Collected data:
------------------------------------------------------------------------

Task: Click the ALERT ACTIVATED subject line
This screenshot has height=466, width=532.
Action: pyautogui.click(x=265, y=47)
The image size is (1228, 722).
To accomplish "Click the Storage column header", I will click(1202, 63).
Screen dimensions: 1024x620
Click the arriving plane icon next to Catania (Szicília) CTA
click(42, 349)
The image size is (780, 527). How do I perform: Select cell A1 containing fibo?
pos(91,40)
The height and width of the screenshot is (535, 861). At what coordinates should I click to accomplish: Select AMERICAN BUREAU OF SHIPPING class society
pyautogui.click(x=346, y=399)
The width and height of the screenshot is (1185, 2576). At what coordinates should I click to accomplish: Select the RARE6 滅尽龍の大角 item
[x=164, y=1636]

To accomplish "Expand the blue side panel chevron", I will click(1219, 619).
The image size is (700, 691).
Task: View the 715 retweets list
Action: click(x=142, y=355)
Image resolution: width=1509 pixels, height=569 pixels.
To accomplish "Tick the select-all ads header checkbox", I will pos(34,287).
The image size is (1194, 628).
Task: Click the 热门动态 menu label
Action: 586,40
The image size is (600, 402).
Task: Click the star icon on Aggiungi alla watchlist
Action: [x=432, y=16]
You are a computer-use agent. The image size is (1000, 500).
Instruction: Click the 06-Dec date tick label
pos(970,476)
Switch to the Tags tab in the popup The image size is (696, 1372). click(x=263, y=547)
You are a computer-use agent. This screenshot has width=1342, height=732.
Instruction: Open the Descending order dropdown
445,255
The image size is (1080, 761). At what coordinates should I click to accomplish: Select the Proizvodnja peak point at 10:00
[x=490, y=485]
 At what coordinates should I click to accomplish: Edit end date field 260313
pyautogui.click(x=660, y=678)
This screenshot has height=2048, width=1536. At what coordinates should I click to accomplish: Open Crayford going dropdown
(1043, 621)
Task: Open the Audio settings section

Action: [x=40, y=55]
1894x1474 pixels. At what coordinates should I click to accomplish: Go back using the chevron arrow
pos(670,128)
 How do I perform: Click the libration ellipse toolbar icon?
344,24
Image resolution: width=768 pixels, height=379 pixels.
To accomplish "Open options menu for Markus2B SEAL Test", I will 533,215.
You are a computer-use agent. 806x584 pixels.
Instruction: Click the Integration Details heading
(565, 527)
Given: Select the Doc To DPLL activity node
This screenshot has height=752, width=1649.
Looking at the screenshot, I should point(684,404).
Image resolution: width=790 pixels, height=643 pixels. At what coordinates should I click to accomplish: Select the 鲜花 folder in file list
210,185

------------------------------------------------------------------------

- _TASK STATEMENT_:
Restate the records word for word, leaving nothing out.

- _ANSWER SECTION_:
Task: Click the ALERT ACTIVATED subject line
This screenshot has height=466, width=532.
Action: pyautogui.click(x=265, y=47)
The image size is (1228, 722).
To accomplish "Click the Storage column header", I will click(1202, 63).
Screen dimensions: 1024x620
Click the arriving plane icon next to Catania (Szicília) CTA
click(42, 349)
The image size is (780, 527). How do I perform: Select cell A1 containing fibo?
pos(91,40)
The height and width of the screenshot is (535, 861). At what coordinates should I click to accomplish: Select AMERICAN BUREAU OF SHIPPING class society
pyautogui.click(x=346, y=399)
The width and height of the screenshot is (1185, 2576). At what coordinates should I click to accomplish: Select the RARE6 滅尽龍の大角 item
[x=164, y=1636]

To accomplish "Expand the blue side panel chevron", I will click(1219, 619).
The image size is (700, 691).
Task: View the 715 retweets list
Action: click(x=142, y=355)
Image resolution: width=1509 pixels, height=569 pixels.
To accomplish "Tick the select-all ads header checkbox", I will pos(34,287).
The image size is (1194, 628).
Task: Click the 热门动态 menu label
Action: 586,40
The image size is (600, 402).
Task: Click the star icon on Aggiungi alla watchlist
Action: [x=432, y=16]
You are a computer-use agent. The image size is (1000, 500).
Instruction: Click the 06-Dec date tick label
pos(970,476)
Switch to the Tags tab in the popup The image size is (696, 1372). click(x=263, y=547)
You are a computer-use agent. This screenshot has width=1342, height=732.
Instruction: Open the Descending order dropdown
445,255
The image size is (1080, 761). At what coordinates should I click to accomplish: Select the Proizvodnja peak point at 10:00
[x=490, y=485]
 At what coordinates should I click to accomplish: Edit end date field 260313
pyautogui.click(x=660, y=678)
This screenshot has height=2048, width=1536. At what coordinates should I click to accomplish: Open Crayford going dropdown
(1043, 621)
Task: Open the Audio settings section

Action: [x=40, y=55]
1894x1474 pixels. At what coordinates should I click to accomplish: Go back using the chevron arrow
pos(670,128)
 How do I perform: Click the libration ellipse toolbar icon?
344,24
Image resolution: width=768 pixels, height=379 pixels.
To accomplish "Open options menu for Markus2B SEAL Test", I will 533,215.
You are a computer-use agent. 806x584 pixels.
Instruction: Click the Integration Details heading
(565, 527)
Given: Select the Doc To DPLL activity node
This screenshot has height=752, width=1649.
Looking at the screenshot, I should point(684,404).
Image resolution: width=790 pixels, height=643 pixels. At what coordinates should I click to accomplish: Select the 鲜花 folder in file list
210,185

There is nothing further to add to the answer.